▶ What you are asked to do
Without adding anything, give again the lines from the one holding "This screenshot has height=576, width=1024." through the final line of the records, exactly, with both ends included and pictures dropped.

[Stored items]
◆ ◆ ◆ ◆ ◆ ◆ ◆

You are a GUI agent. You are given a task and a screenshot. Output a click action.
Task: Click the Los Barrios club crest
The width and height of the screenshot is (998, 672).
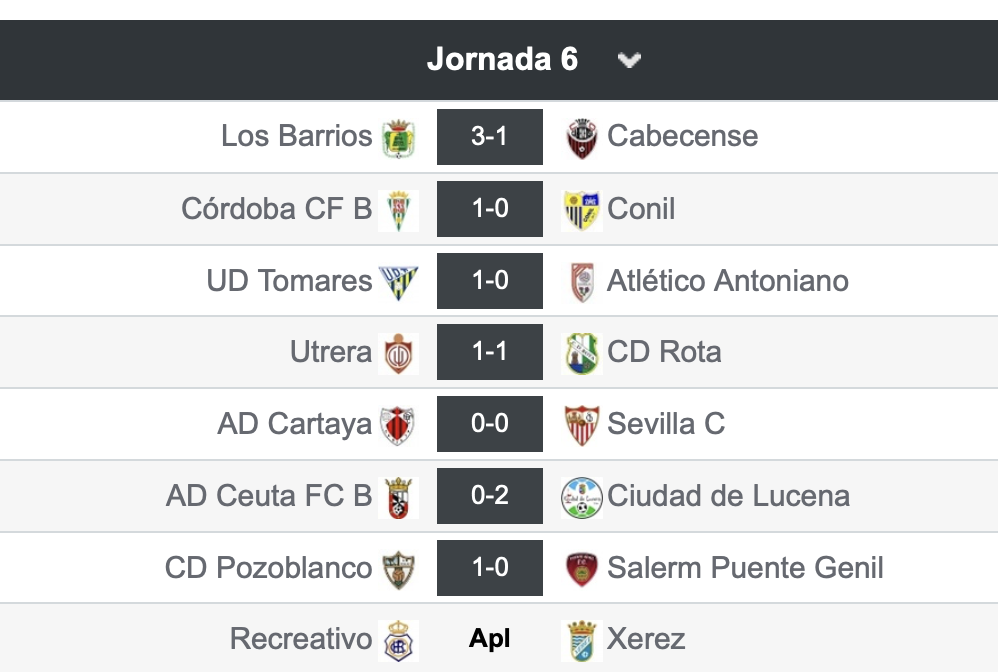point(398,138)
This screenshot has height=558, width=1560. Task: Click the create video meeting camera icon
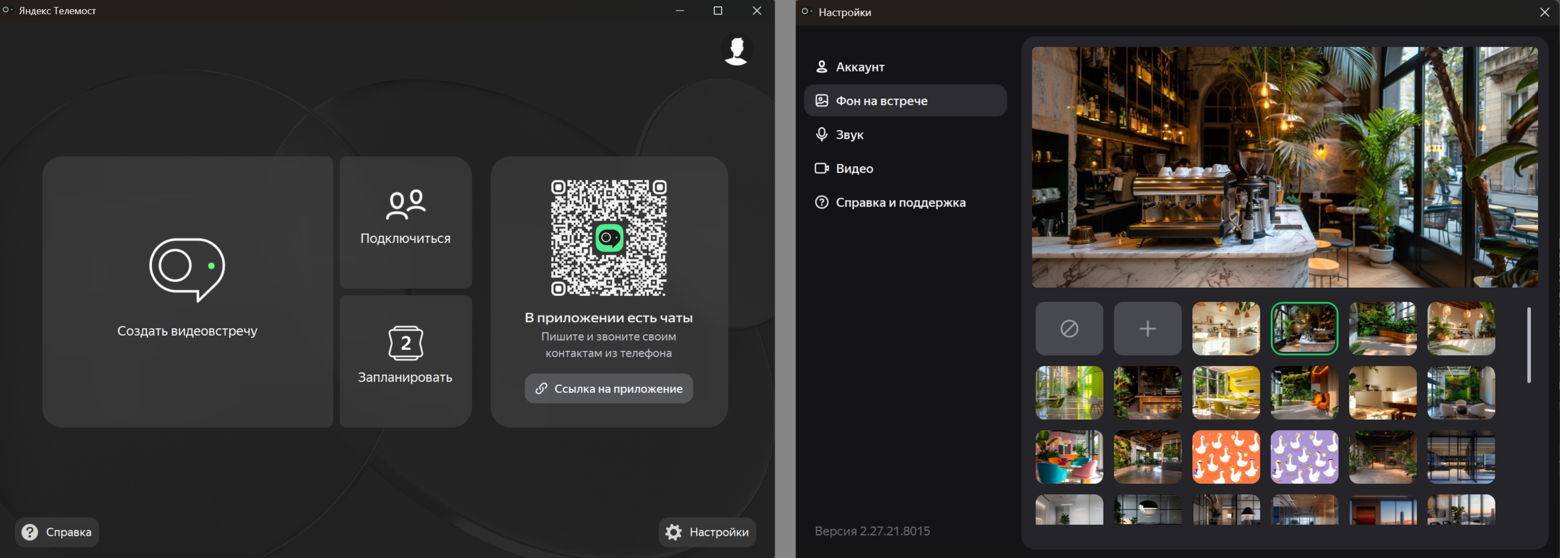pos(187,269)
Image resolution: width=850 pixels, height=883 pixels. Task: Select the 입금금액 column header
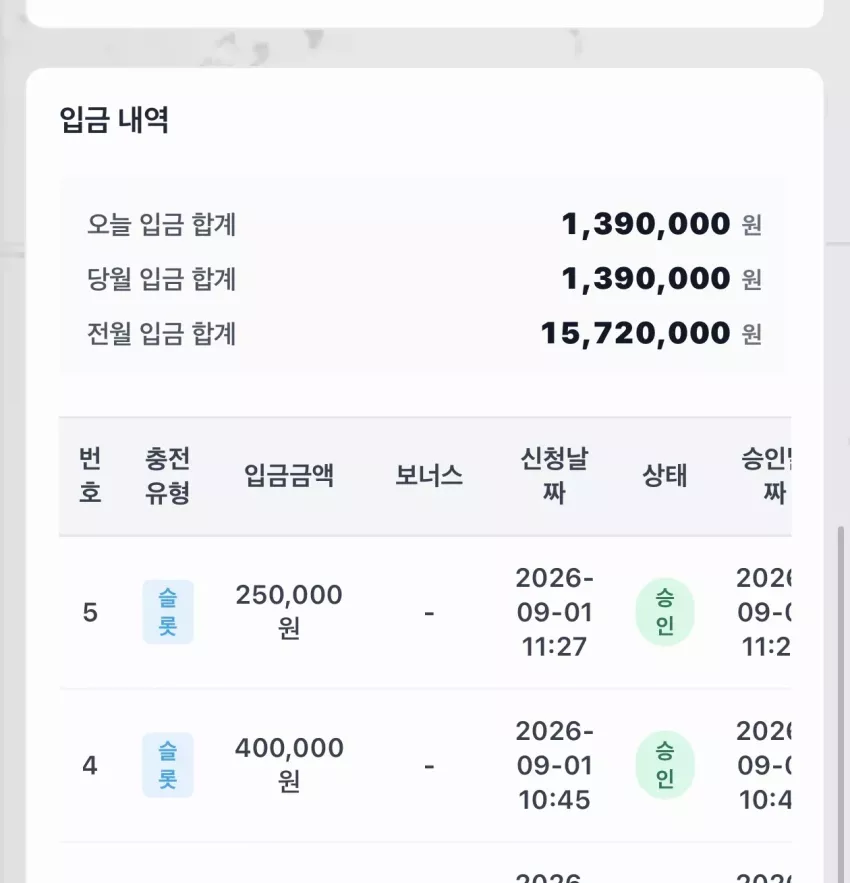point(289,476)
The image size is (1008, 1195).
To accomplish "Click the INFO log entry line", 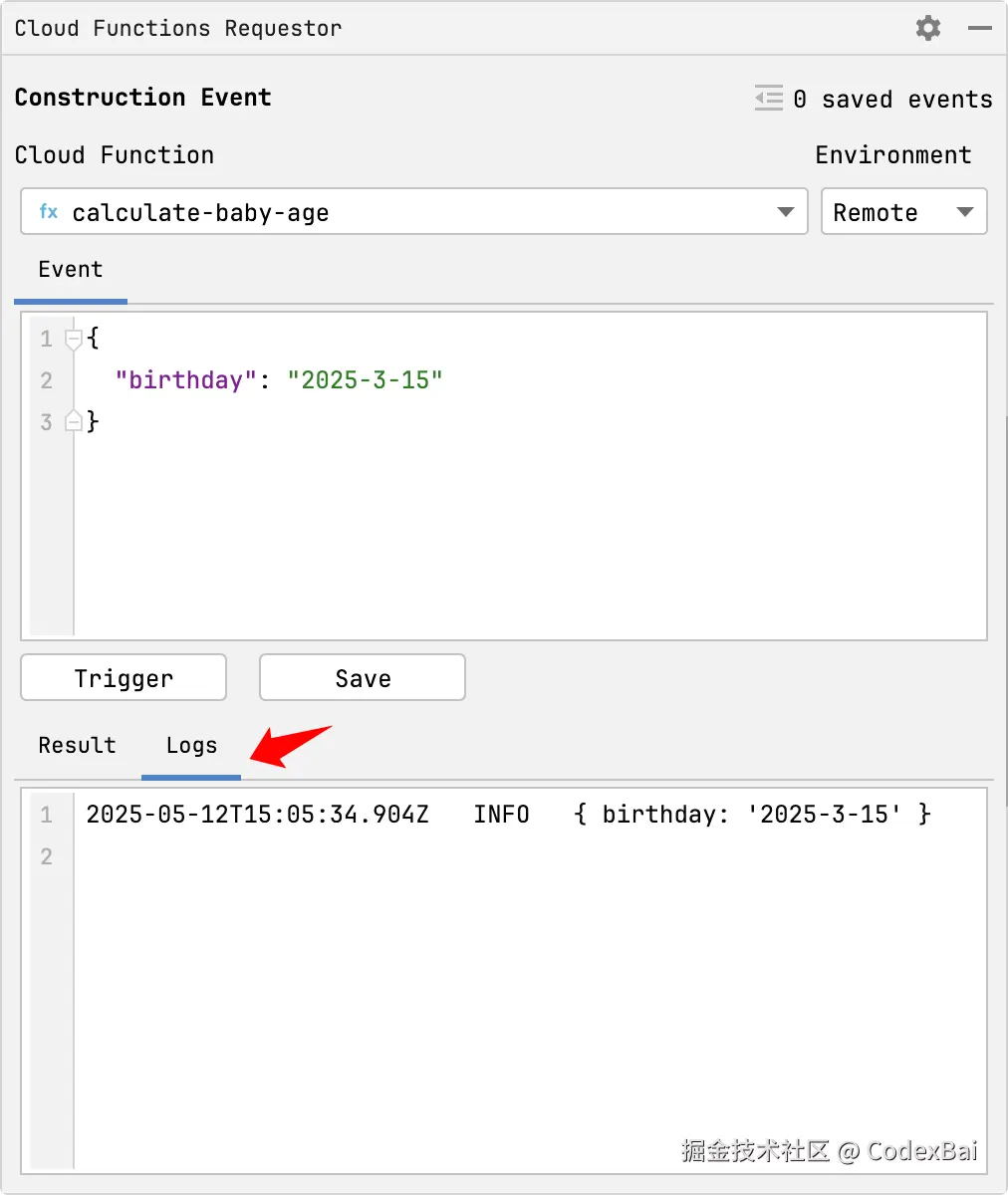I will (501, 815).
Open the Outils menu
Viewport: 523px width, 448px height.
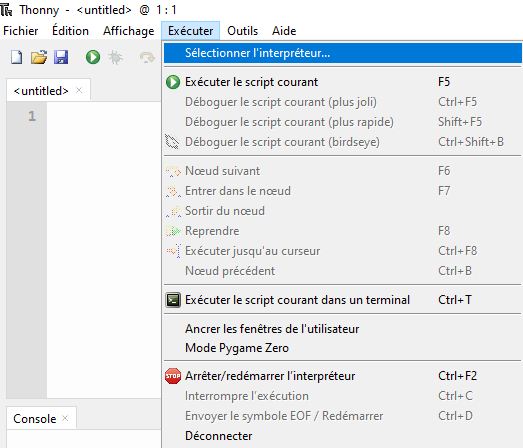242,31
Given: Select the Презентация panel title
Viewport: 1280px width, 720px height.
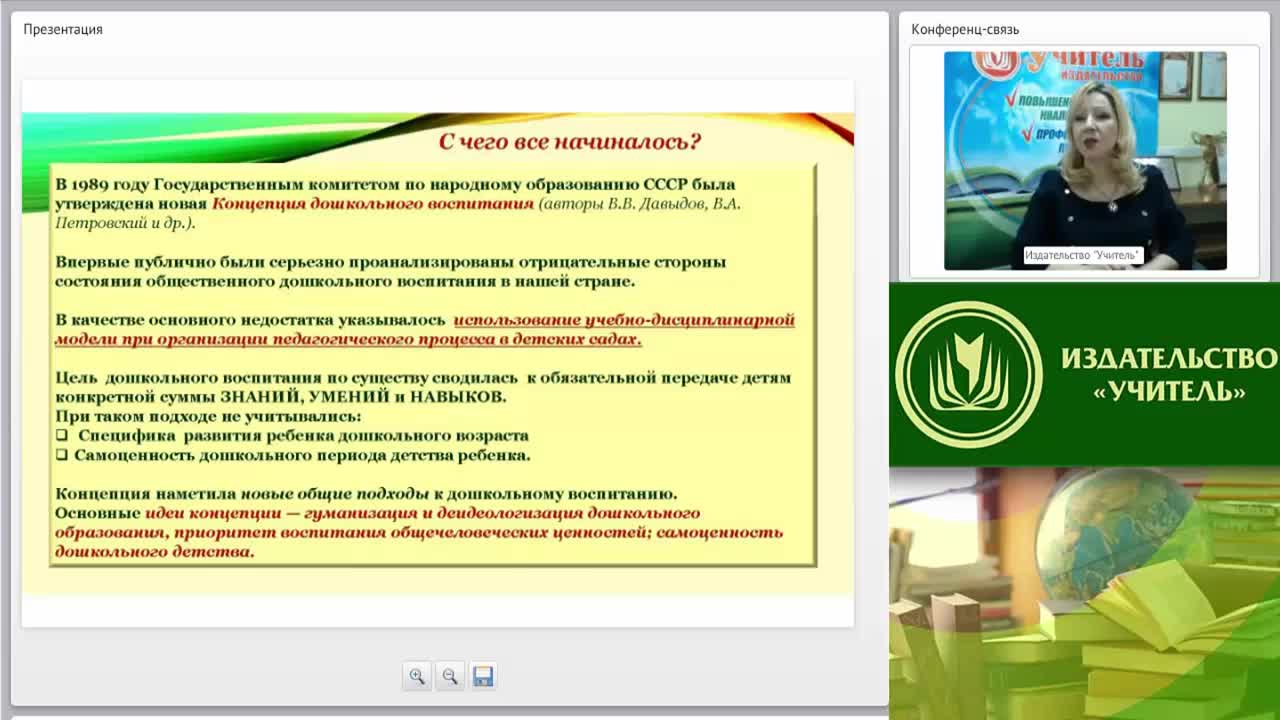Looking at the screenshot, I should (63, 29).
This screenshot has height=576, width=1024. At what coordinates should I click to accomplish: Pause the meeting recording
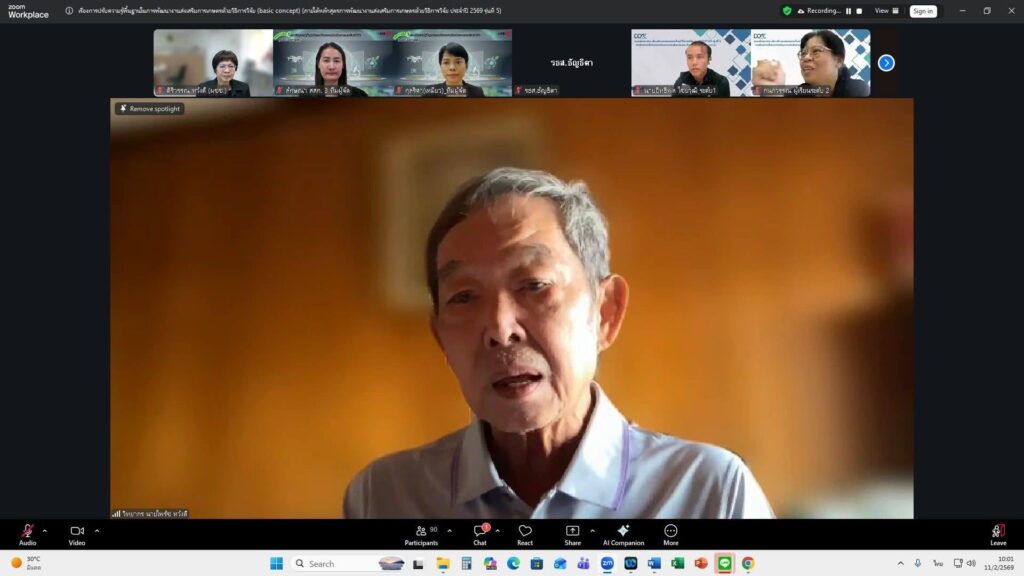click(848, 11)
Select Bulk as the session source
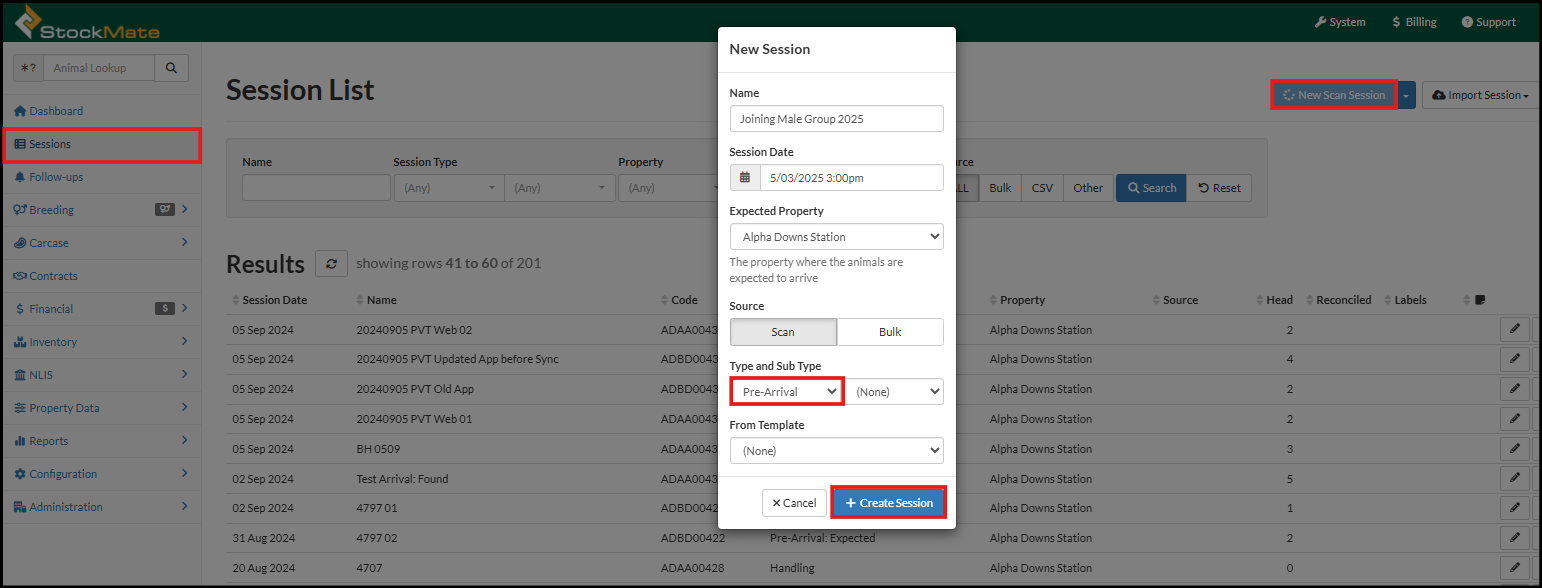 pyautogui.click(x=890, y=332)
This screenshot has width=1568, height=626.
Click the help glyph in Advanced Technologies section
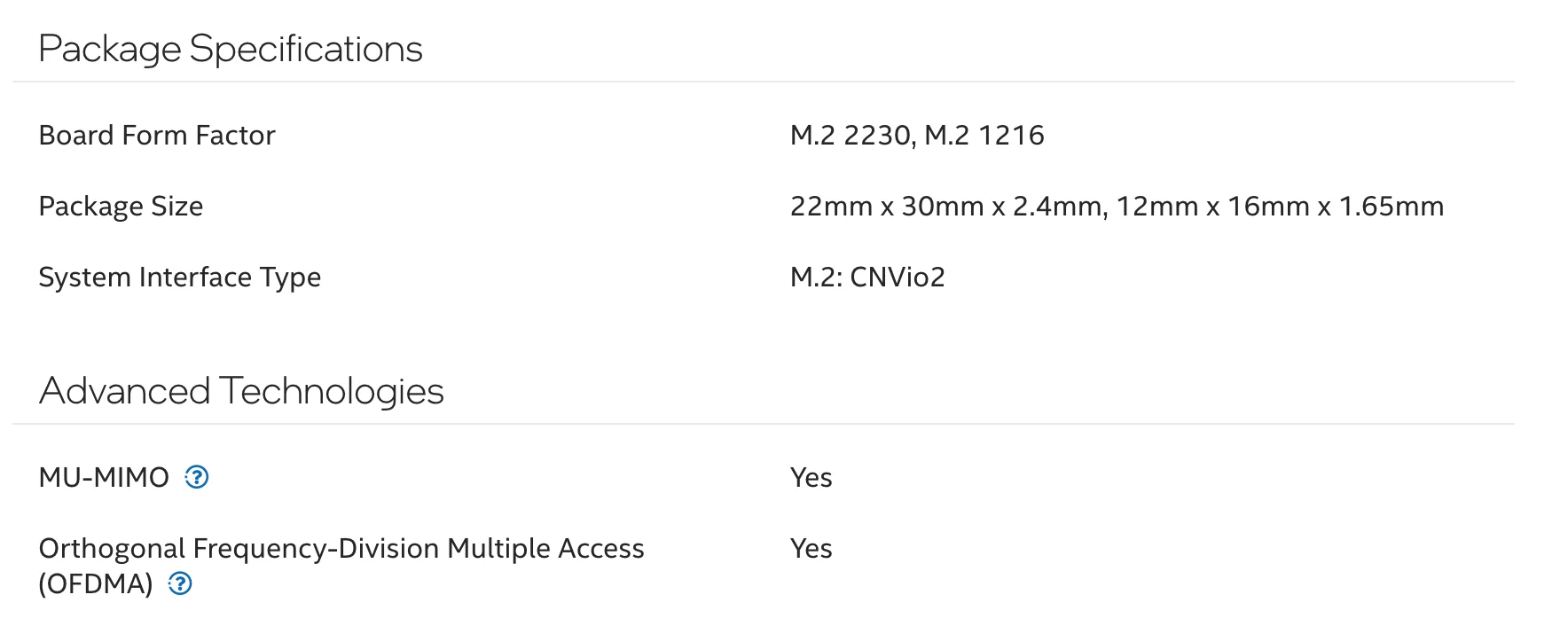pyautogui.click(x=197, y=478)
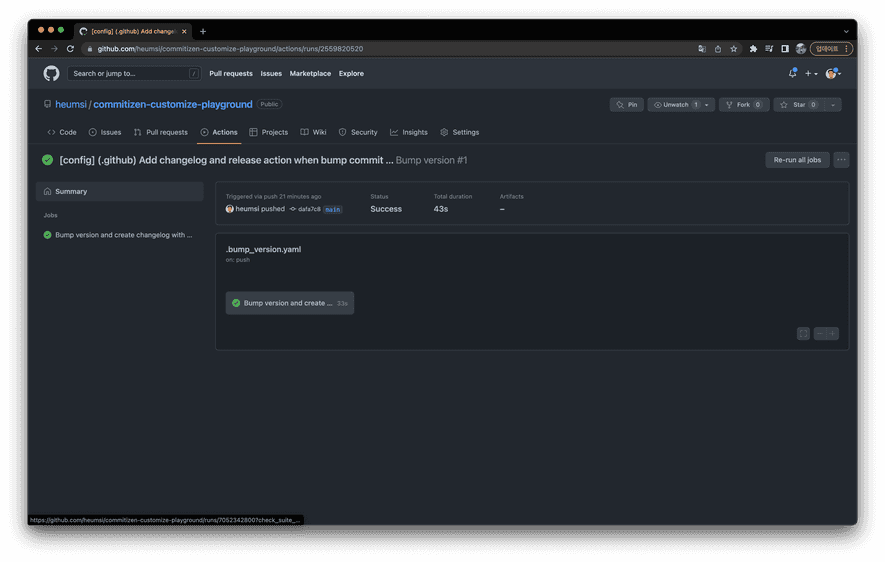Zoom in on the workflow graph
The height and width of the screenshot is (562, 885).
832,334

◆ ◆ ◆ ◆ ◆ ◆ ◆

▶ Output for this task
This screenshot has height=576, width=1024. At what coordinates should I click to accomplish: Pause the meeting recording
click(848, 11)
Select Bulk as the session source
 pyautogui.click(x=890, y=332)
This screenshot has width=1568, height=626.
Click the help glyph in Advanced Technologies section
pyautogui.click(x=197, y=478)
Zoom in on the workflow graph
The height and width of the screenshot is (562, 885).
832,334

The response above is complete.